This resembles another disjointedness that skeptics see. Michael Martin refutes that atheism conflicts with morality. His proof is that there are atheists who believe in acting morally. However, in another essay, he argues that Christianity and Science are at odds from each other, despite the occurrence of Christians with degrees in Science.
This follows along similar lines. The Christian scientist is an concoction, the moral atheist is rational because atheist have rational reasons for accepting what they accept.
Thus where the skeptical mind is mixed with what becomes irrational, the combination is not significant. Otherwise it is presumed to be rational. Where the Christian mind is mixed with the rational, it is a hodgepodge of rationalized behavior, otherwise it is preseumed irrational.

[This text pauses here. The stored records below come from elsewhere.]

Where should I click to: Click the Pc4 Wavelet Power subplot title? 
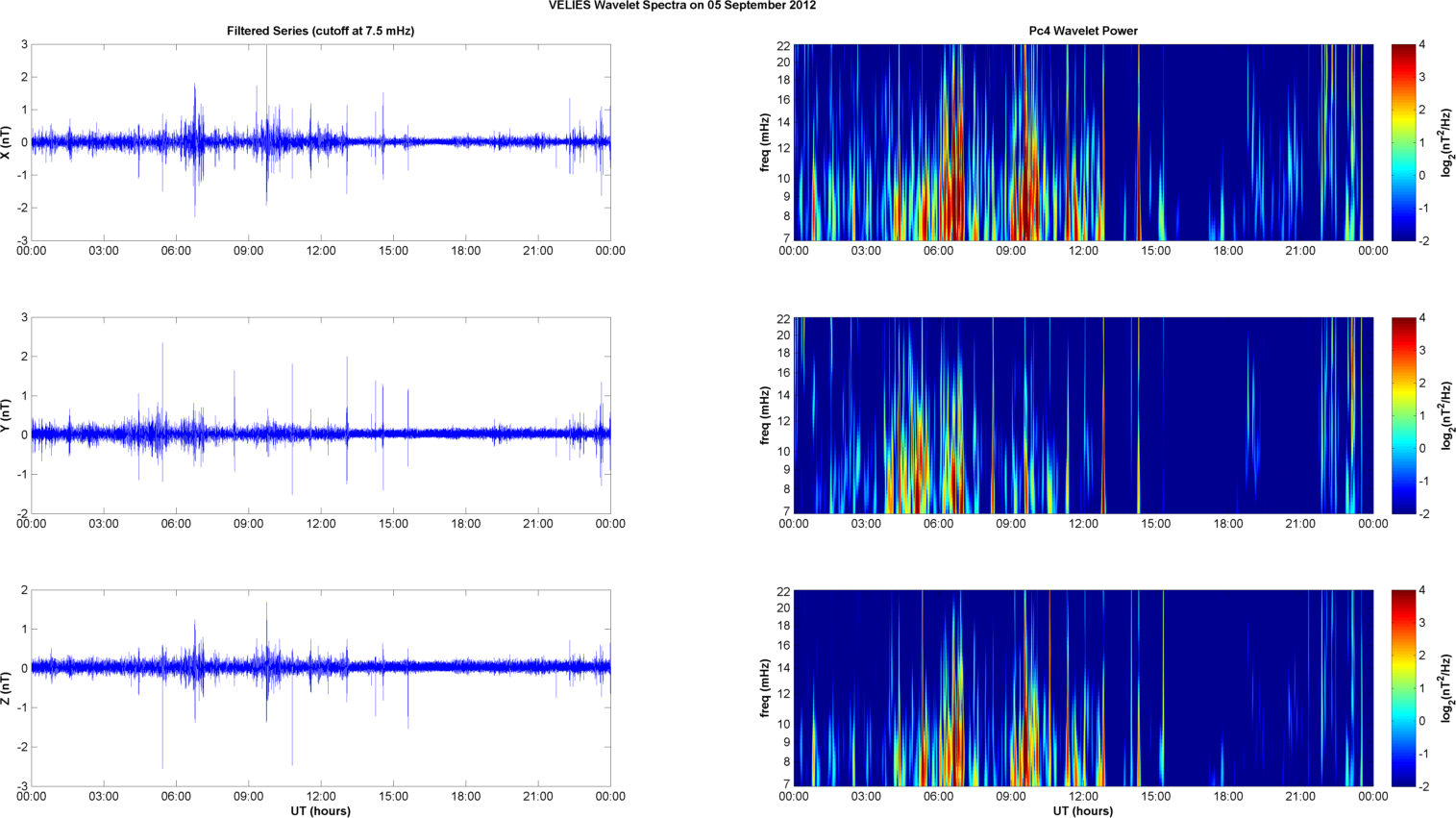pyautogui.click(x=1083, y=31)
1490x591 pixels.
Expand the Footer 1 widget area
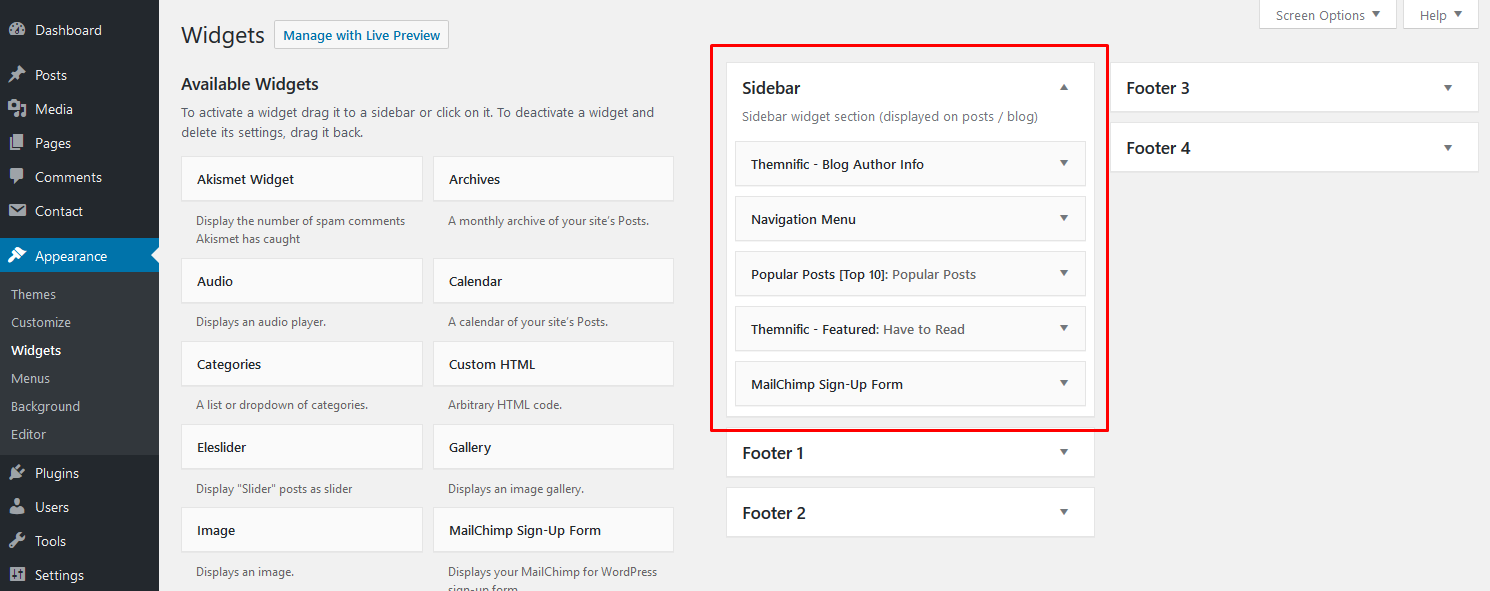(1064, 453)
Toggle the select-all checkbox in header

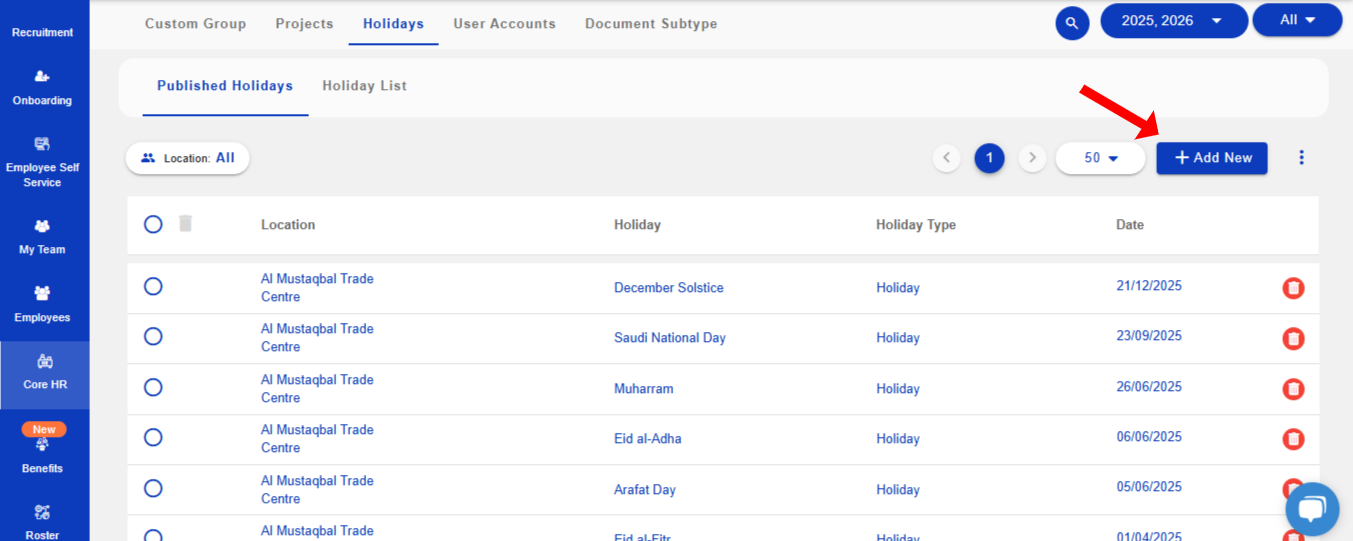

On the other hand, speaking of rationalists in general, they cite a fallacy whenever you try to qualify whether something is or isn’t consistent with the Christian faith. Christians are what they do. They will tell you that you are committing the “No True Scotsman fallacy”. This has become a popular argument. They will throw it at you, whenever you argue that there is something core to Christianity, and “Christian” becomes a word to describe everyone who called themselves Christian.
On the other hand, I have observed time and time again, atheists arguing that no truly rational person would accept mass slaughter, because mass slaughter is not rational.
I surmise that this is an equivocation. Mass slaughter is not rational because we do not accept it. Any number of parties find a reason, in their own worldview, to reject that such slaughter has a rational argument. Of course, these days, we just shout people down, call them NAZIs, if someone were to even consider whether it can be rational or not. But regardless if it is in place because of social taboos or whatever, we pay a price to call it rational.
However, rational also has another sense, and that is “strictly rational”. Many anti-theists essentially argue that if you do not restrict yourself to strictly rational patterns of argument, then you have a potential for being irrational.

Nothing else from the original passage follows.